### REQUIRED WORK
Take the lines from the one containing "Open the Aerodynamics section" through the end of the material and write them out exactly, omitting pictures.

■ ■ ■ ■

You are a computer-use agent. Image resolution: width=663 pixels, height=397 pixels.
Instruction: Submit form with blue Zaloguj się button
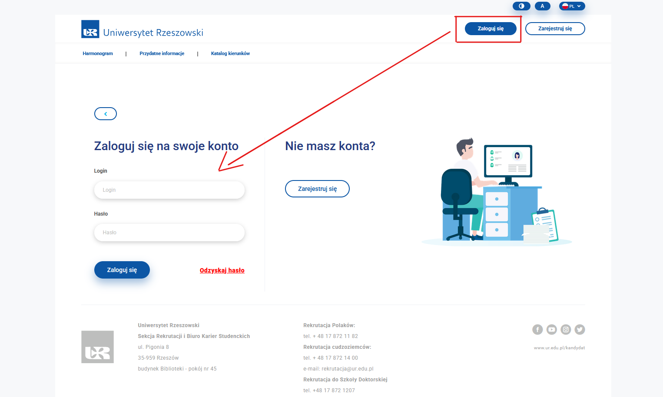click(x=122, y=270)
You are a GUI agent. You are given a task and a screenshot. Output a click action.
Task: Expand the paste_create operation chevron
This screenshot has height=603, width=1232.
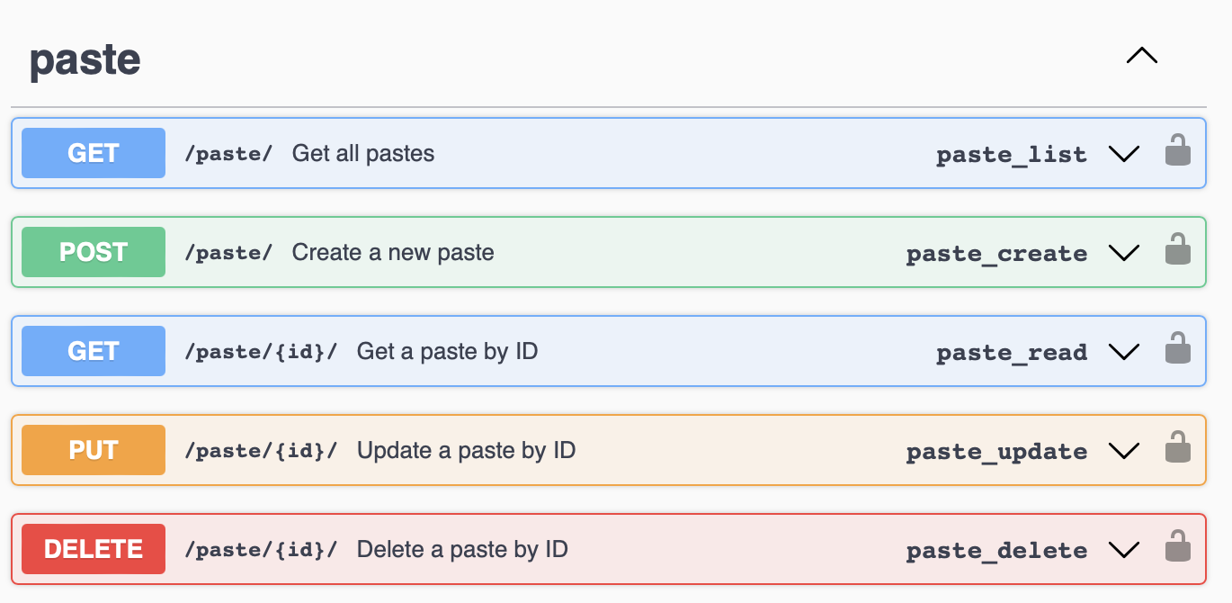coord(1124,253)
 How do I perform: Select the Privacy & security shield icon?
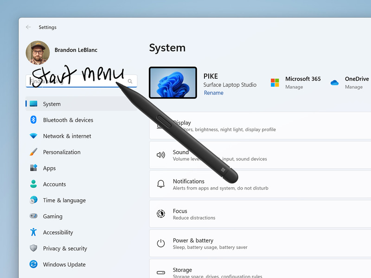pyautogui.click(x=33, y=248)
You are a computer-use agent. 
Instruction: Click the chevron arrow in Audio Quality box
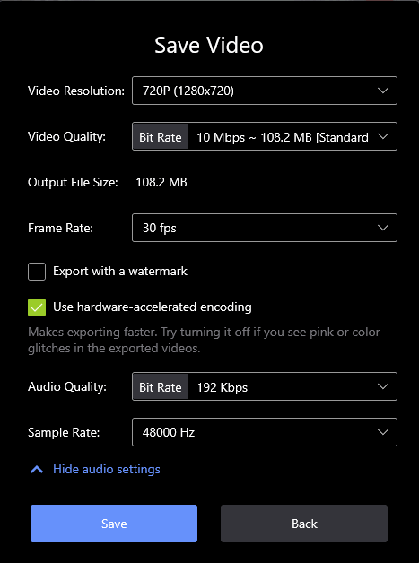[x=383, y=386]
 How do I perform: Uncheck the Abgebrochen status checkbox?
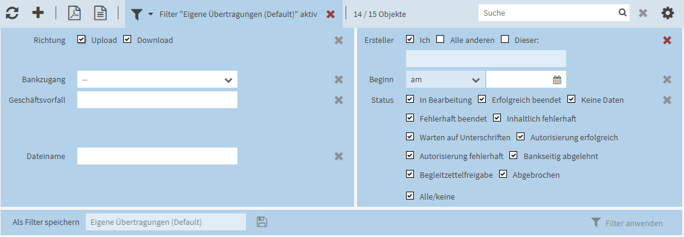pos(503,174)
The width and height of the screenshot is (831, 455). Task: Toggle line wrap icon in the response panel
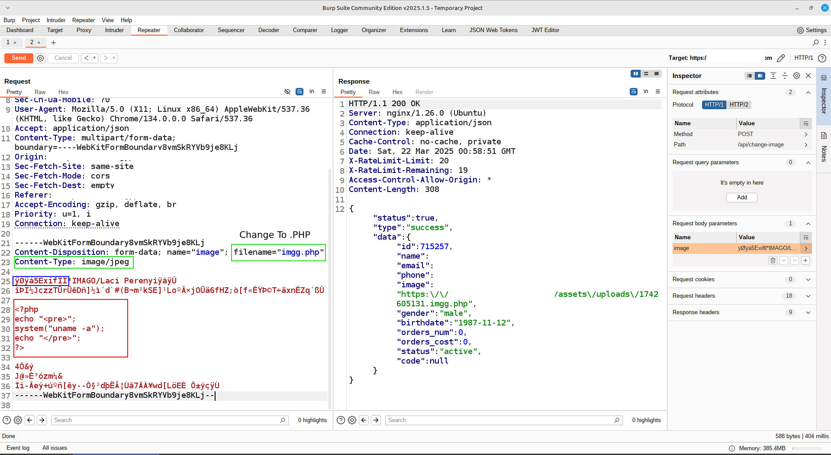click(x=634, y=91)
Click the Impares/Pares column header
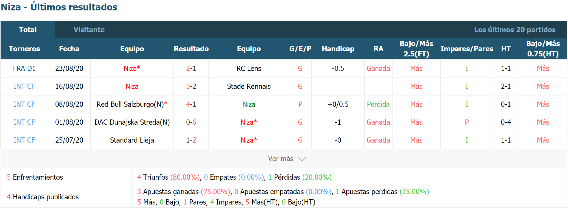The height and width of the screenshot is (210, 568). click(x=467, y=49)

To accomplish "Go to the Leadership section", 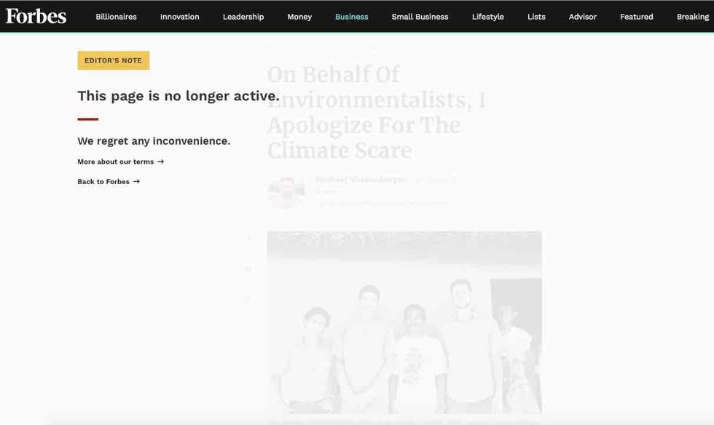I will [243, 17].
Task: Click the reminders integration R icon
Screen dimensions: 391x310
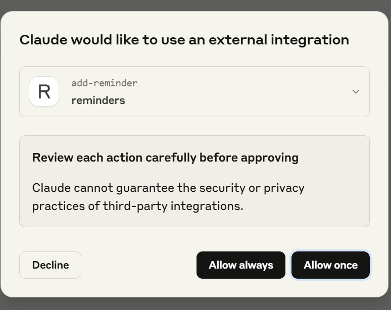Action: pos(44,91)
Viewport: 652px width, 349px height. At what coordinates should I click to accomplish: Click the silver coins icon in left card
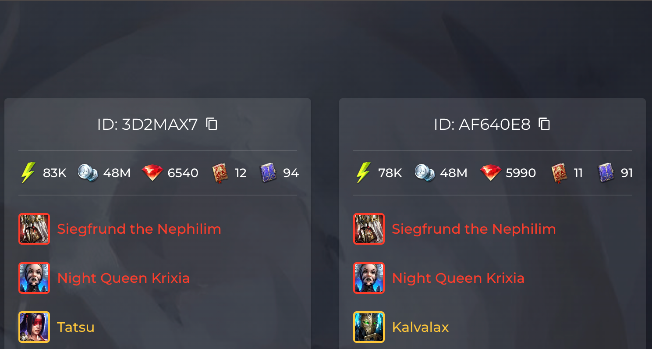88,173
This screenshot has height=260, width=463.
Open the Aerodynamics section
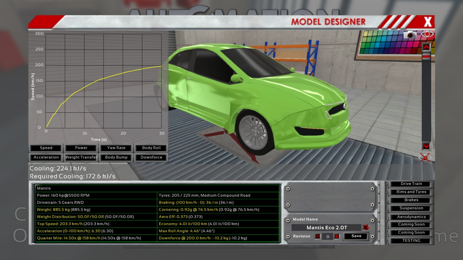coord(411,217)
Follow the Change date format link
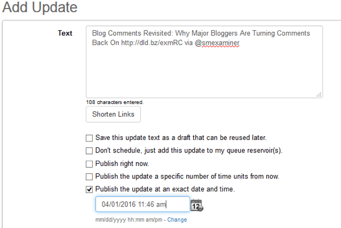Image resolution: width=341 pixels, height=228 pixels. tap(177, 219)
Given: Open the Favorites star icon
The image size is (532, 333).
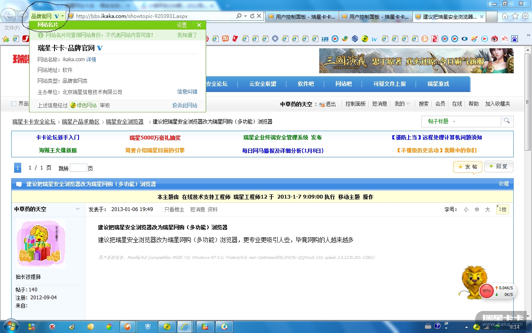Looking at the screenshot, I should click(x=515, y=16).
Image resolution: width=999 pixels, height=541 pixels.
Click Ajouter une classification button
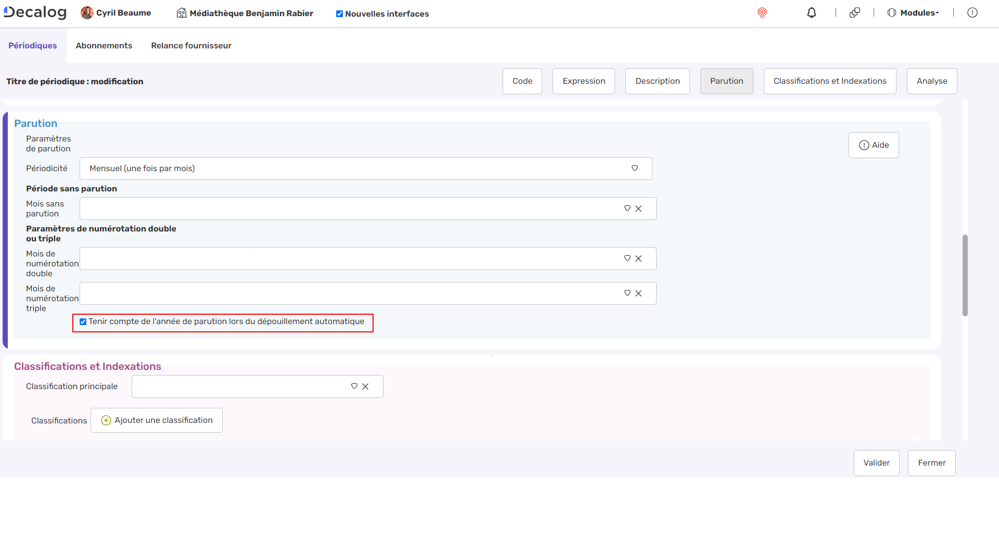pos(157,420)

■ ■ ■ ■

### SOLUTION TO THE PROBLEM
Open the Aerodynamics section
coord(411,217)
Follow the Change date format link
Image resolution: width=341 pixels, height=228 pixels. tap(177, 219)
Given: Open the Favorites star icon
The image size is (532, 333).
Looking at the screenshot, I should click(x=515, y=16).
Image resolution: width=999 pixels, height=541 pixels.
Click Ajouter une classification button
pos(157,420)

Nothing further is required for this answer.